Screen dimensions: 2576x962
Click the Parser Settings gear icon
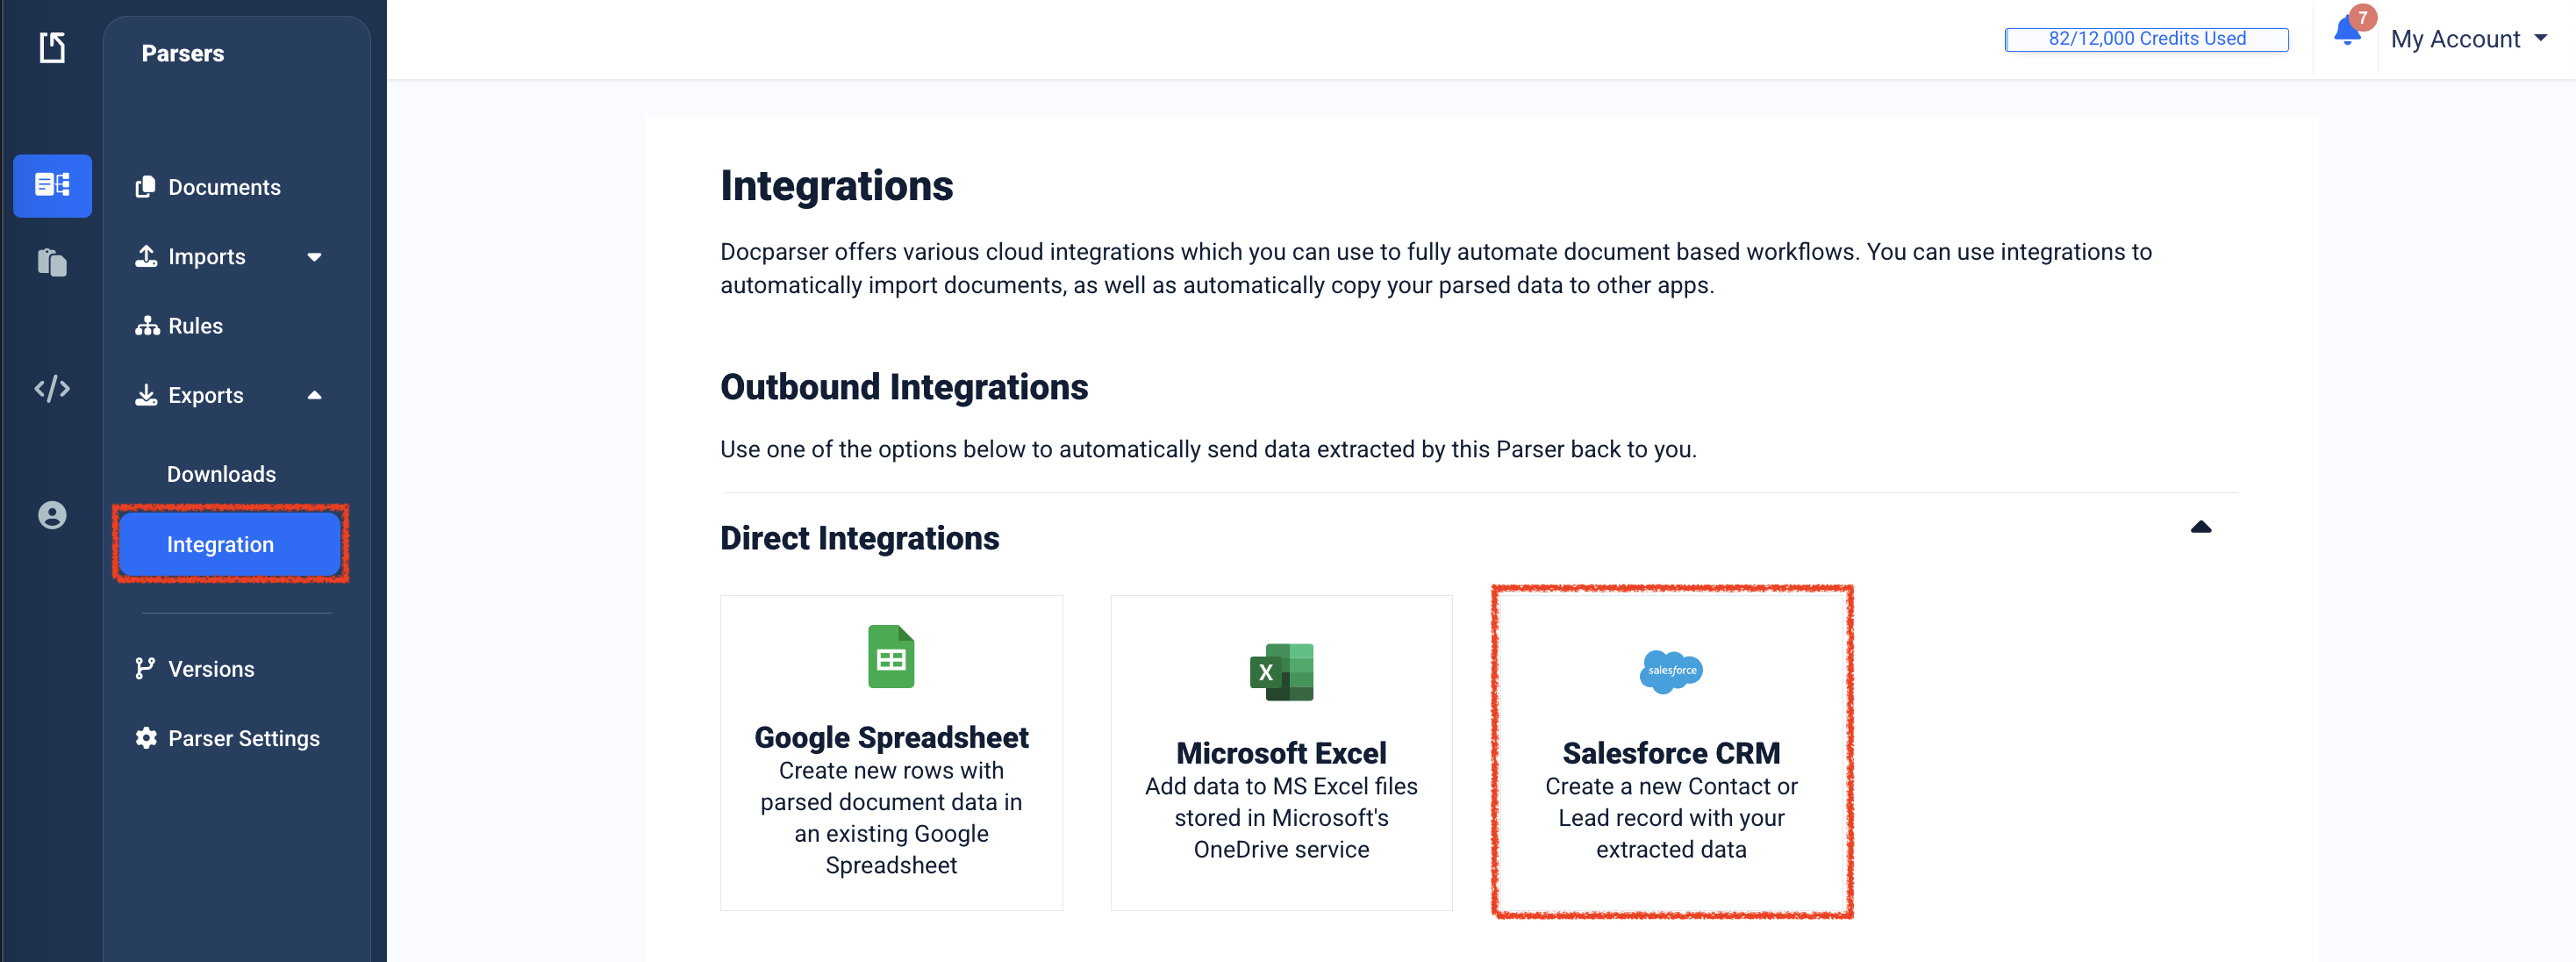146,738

----------

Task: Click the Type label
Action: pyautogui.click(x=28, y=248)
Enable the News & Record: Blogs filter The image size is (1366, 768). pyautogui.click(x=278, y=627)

----------

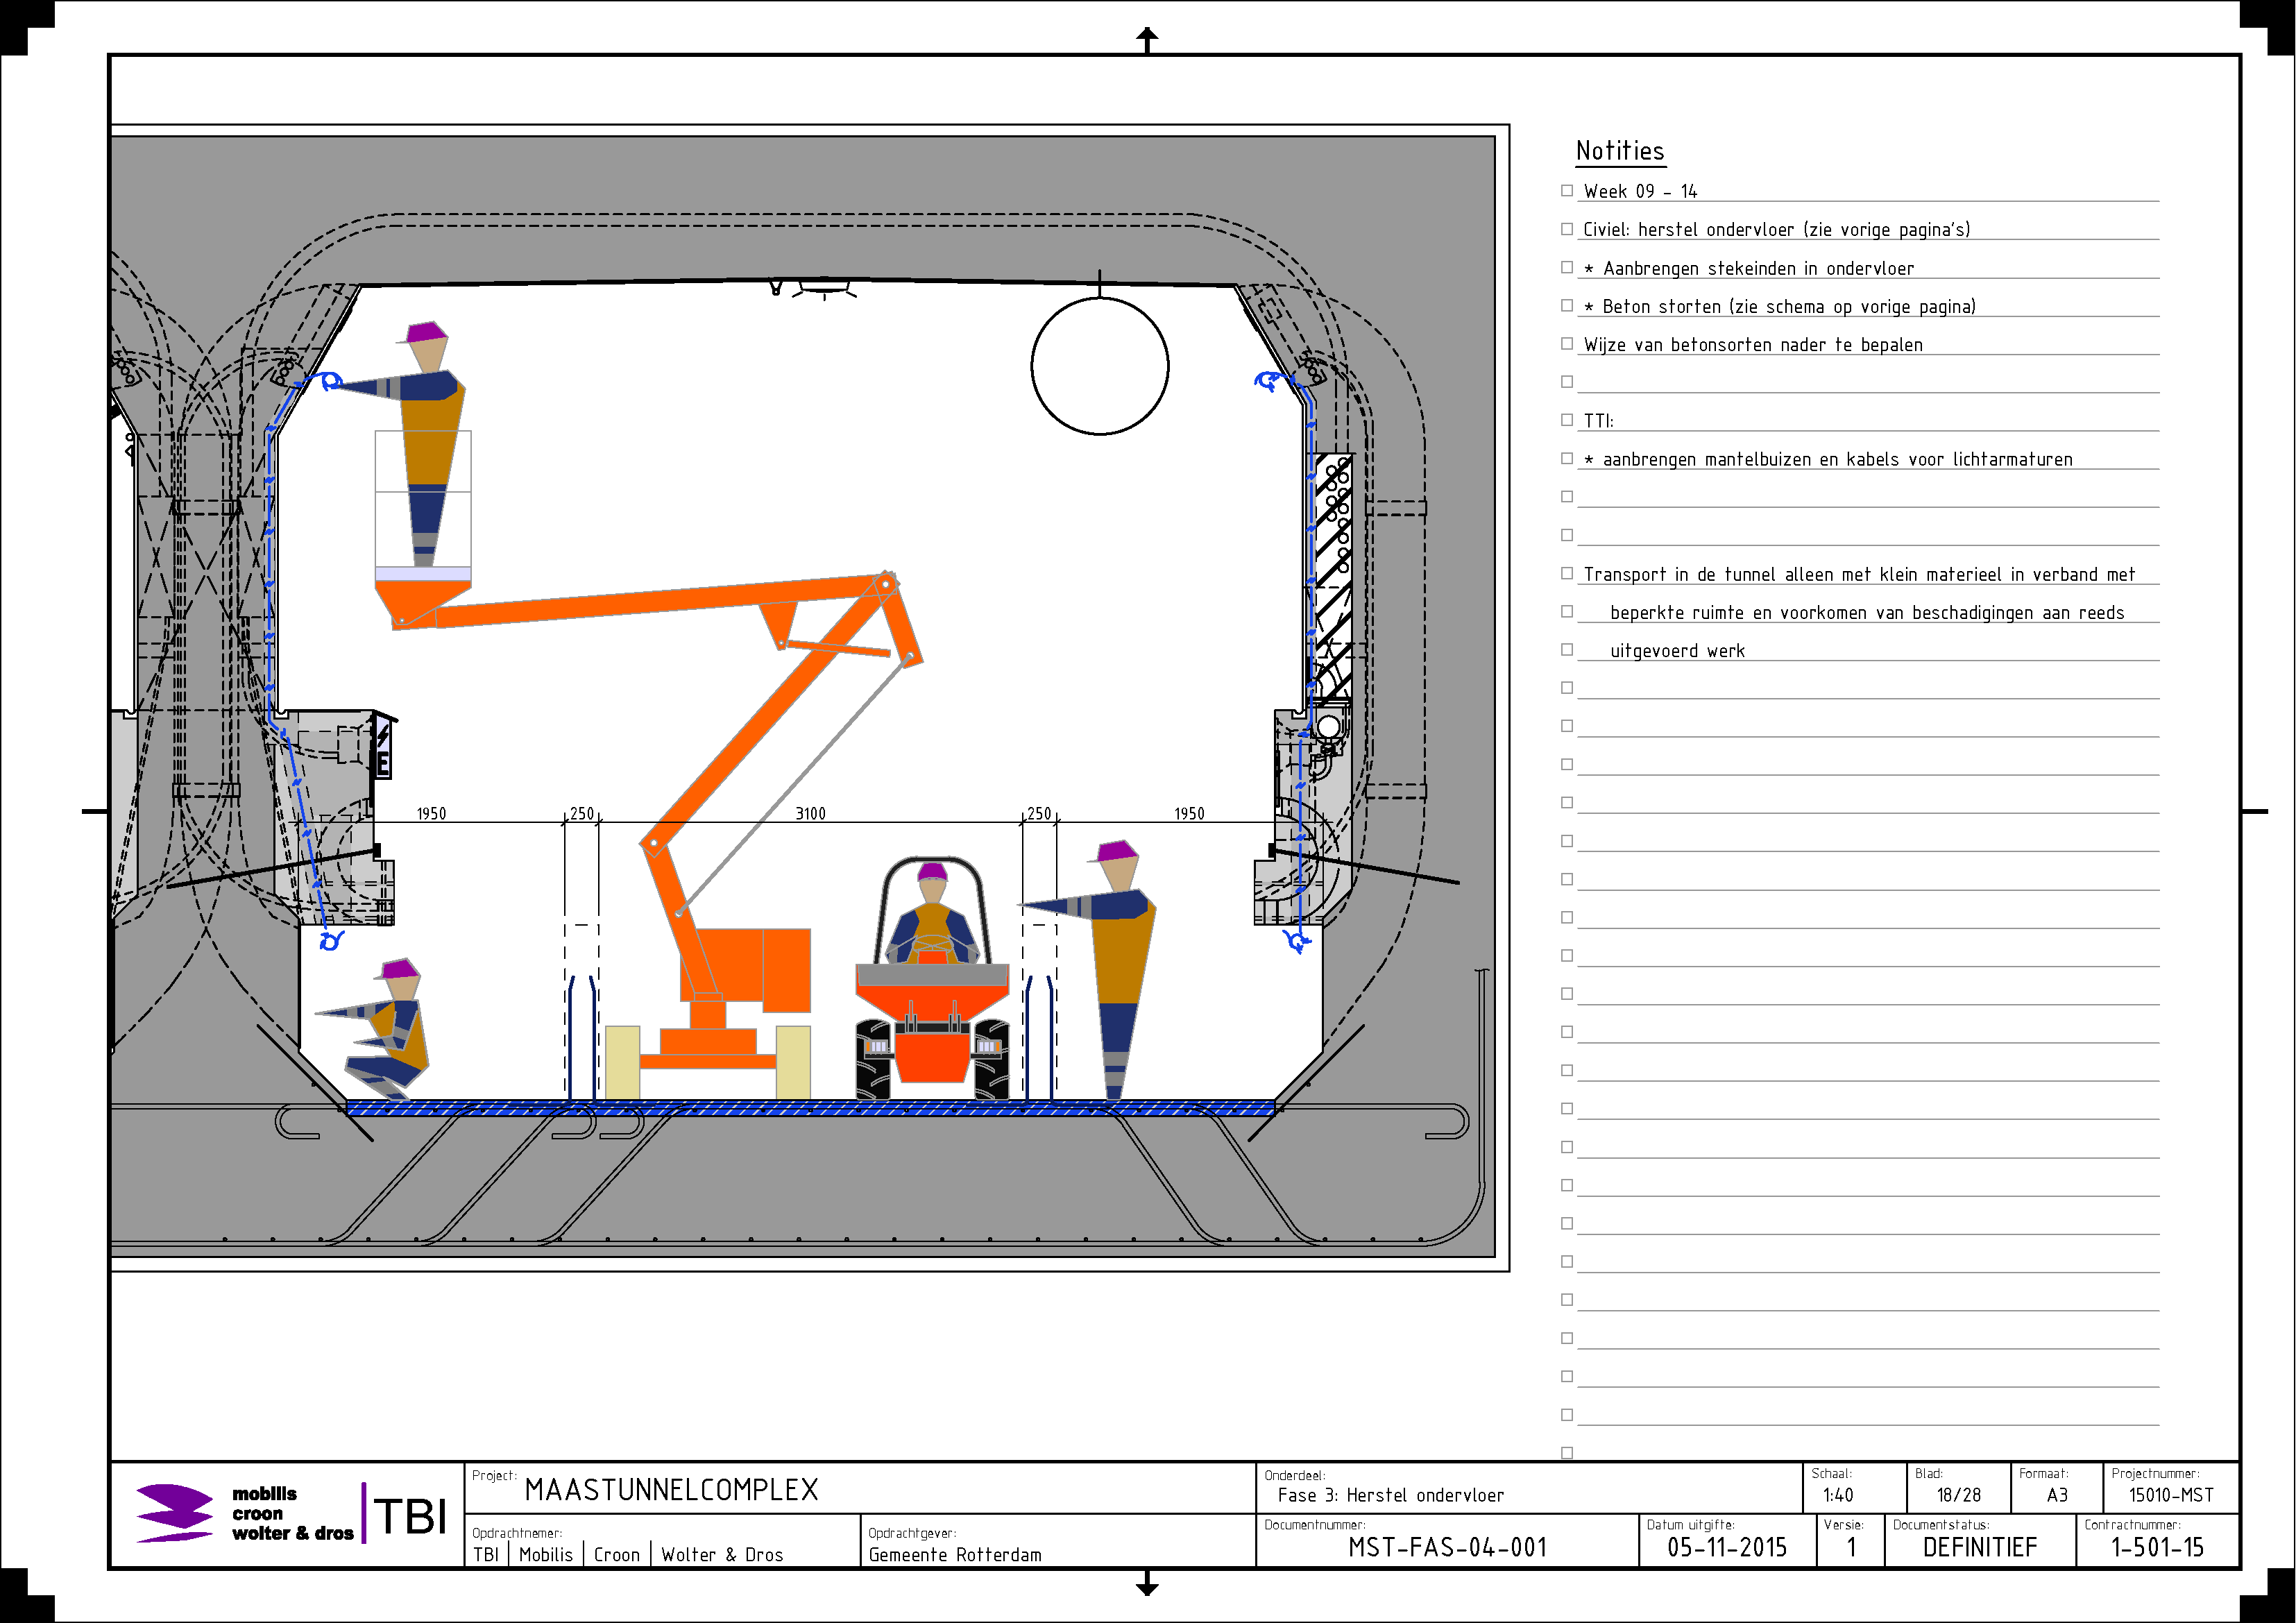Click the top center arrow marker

----------

WORK REQUIRED →
Report every line of the material that contains the string "pyautogui", matching case exactly.

ANSWER IN FULL →
Action: pyautogui.click(x=28, y=248)
Enable the News & Record: Blogs filter The image size is (1366, 768). pyautogui.click(x=278, y=627)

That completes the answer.